■ Action item ■
Below are the records. Retype, exactly, the lines from the first through the line with "You are a GUI", and leave out the pictures.

Start of Block

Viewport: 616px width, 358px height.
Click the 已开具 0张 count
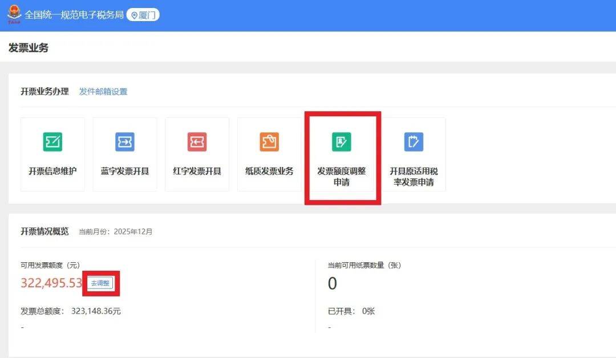[351, 311]
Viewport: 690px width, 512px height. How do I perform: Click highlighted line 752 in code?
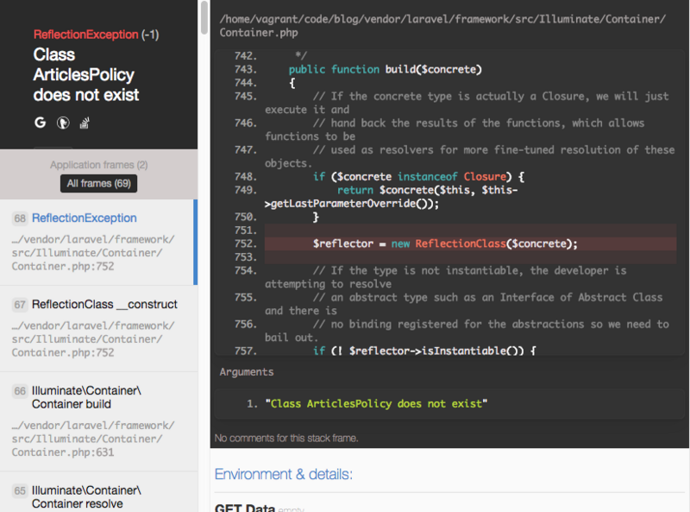pos(444,243)
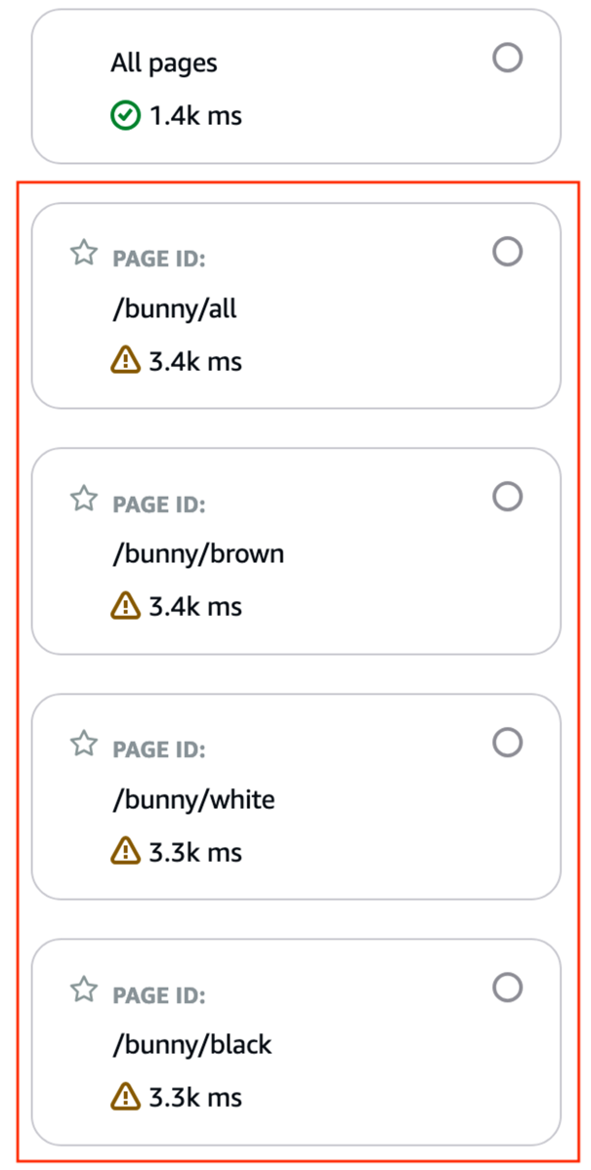Screen dimensions: 591x1170
Task: Click warning triangle icon under /bunny/all
Action: click(125, 361)
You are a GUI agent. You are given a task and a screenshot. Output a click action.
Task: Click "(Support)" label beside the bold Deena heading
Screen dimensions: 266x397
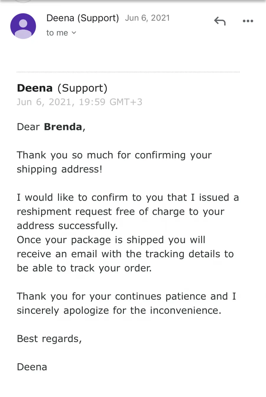tap(82, 88)
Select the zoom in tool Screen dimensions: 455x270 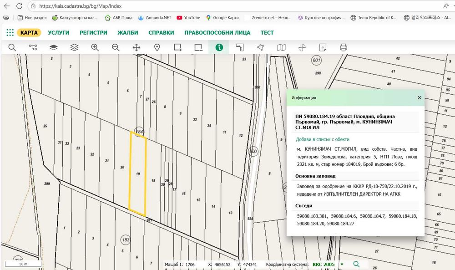pyautogui.click(x=95, y=47)
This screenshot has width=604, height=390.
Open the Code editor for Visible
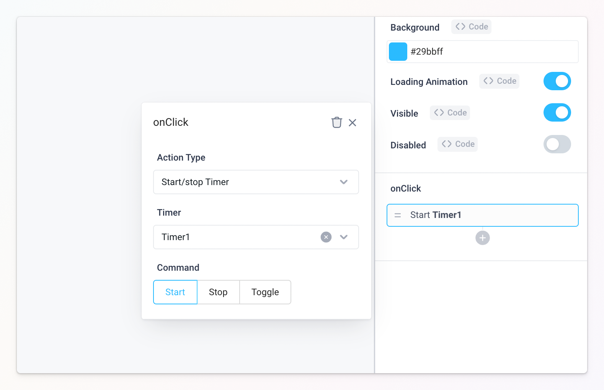(x=450, y=112)
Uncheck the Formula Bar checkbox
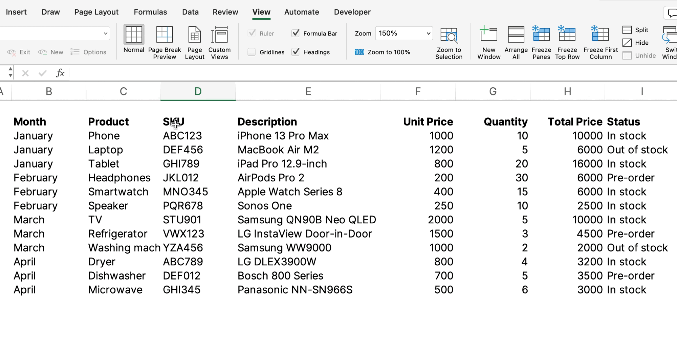 (296, 33)
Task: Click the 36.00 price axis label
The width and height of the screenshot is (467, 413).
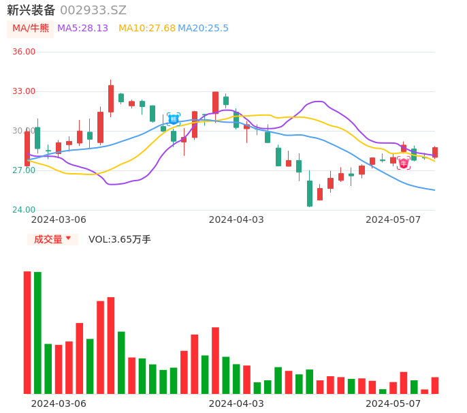Action: (24, 52)
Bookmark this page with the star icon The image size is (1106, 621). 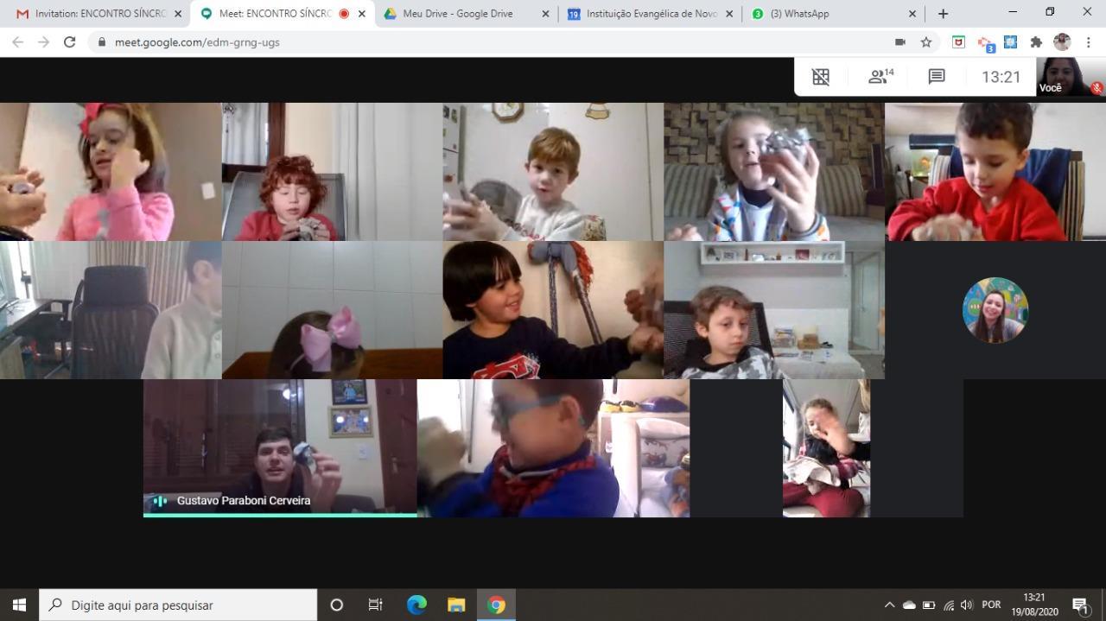pyautogui.click(x=926, y=41)
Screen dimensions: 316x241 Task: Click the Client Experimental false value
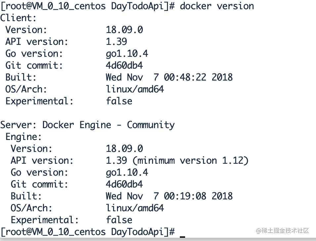click(119, 101)
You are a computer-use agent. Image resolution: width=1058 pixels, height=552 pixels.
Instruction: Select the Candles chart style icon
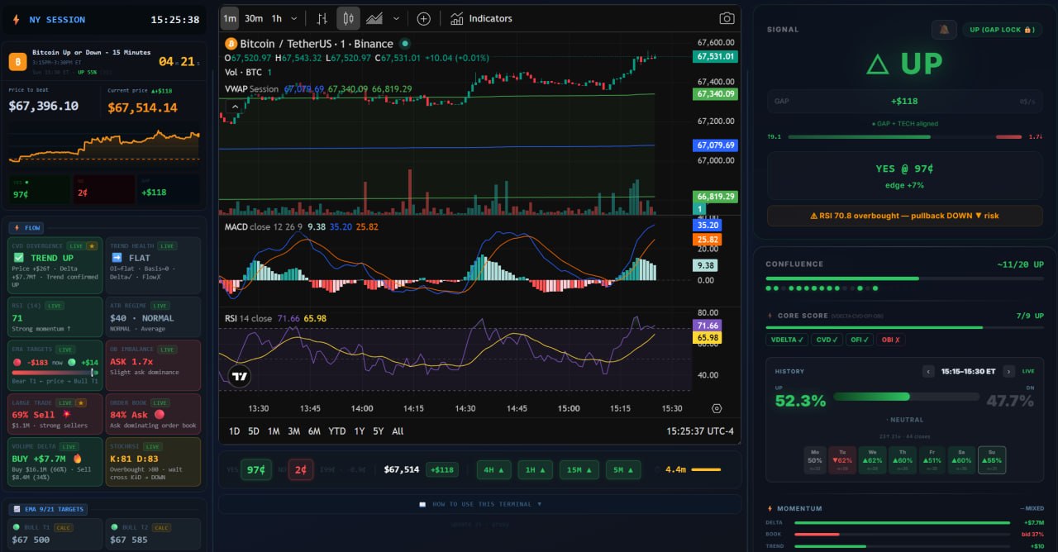pos(348,18)
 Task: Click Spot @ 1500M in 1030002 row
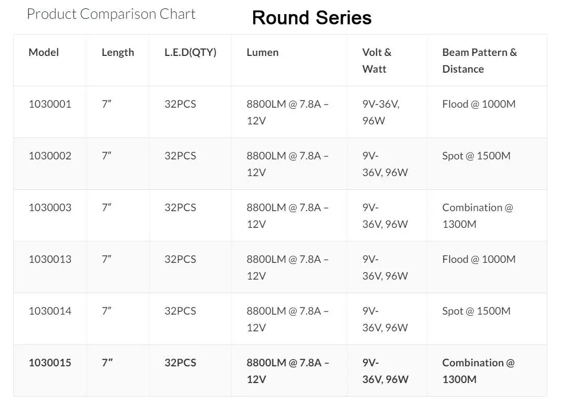tap(476, 156)
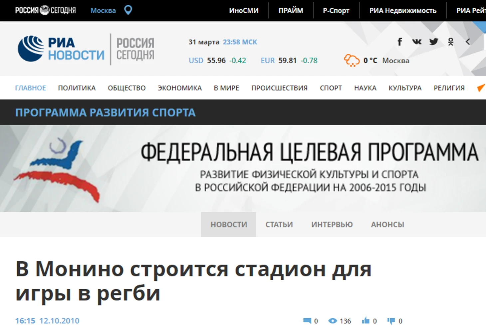The image size is (486, 333).
Task: Open the СПОРТ menu section
Action: point(331,88)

End of Block

■ Problem solution ■
Viewport: 616px width, 358px height.
Click the 已开具 0张 count
[351, 311]
Viewport: 690px width, 512px height. How do I perform: Click highlighted line 752 in code?
pos(444,243)
Screen dimensions: 591x1170
Task: Click warning triangle icon under /bunny/all
Action: click(125, 361)
You are a GUI agent. You are given a task and a screenshot. Output a click action.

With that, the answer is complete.